She has started reading The 5 Love Languages a week ago, but hasn't gotten that far that i can see, so i guess I'll see where that takes her if she finishes that soon and I'd willing to discuss it.


----------



## pb76no

Perhaps you could frame it differently. I don't know the whole back story, so I'm just using an random list but...try to describe that a WHOLE relationship to you is 1) trust, 2) communication, 3) sex/intimacy, 4).... It is not all about #3, that is just the part that is missing for you and that if you had to give up everything else just for sex, that wouldn't be acceptable either.


----------



## Corpuswife

Bring this issue up on counseling regarding the fear of having no endpoint/goal. Let the counselor address this.

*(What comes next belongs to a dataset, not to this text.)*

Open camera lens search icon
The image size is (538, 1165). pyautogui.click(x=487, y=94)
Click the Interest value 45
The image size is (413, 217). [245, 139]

Drive home your sexual needs (in MC)....not sure how "patient" you have been but there comes a time when you either "sh_t or get off the pot!" (that's what my mom used to say-hehe)


----------



## TryingandFrustrated

Corpuswife said:


> Bring this issue up on counseling regarding the fear of having no endpoint/goal. Let the counselor address this.
> 
> Drive home your sexual needs (in MC)....not sure how "patient" you have been but there comes a time when you either "sh_t or get off the pot!" (that's what my mom used to say-hehe)


Yes, I hear you on bringing it in counseling with both my wife and the counselor. I will definitely do this after the holidays. My only fear is it won't go well. I'm going to see if the counselor heard me when I had a conversation with him after our last session. I'm going to give him the chance to bring it up in our next session (or her next session since she is going to see him on her own after the holidays first since I won't be able to make that session.)

When I get asked the question of my "goal or endpoint", I state that I want us to be happy together, talk, enjoy each other, have both of us look forward to me coming home after work, and have a rewarding, enjoyable sex life. Most of the goals have already been met and I would look forward to coming home if we resumed our sex life and that wall was taken down. She hears this, and gets it in her head that all I want is sex. She feels everything should be perfect without the sex, then the sex will come.


----------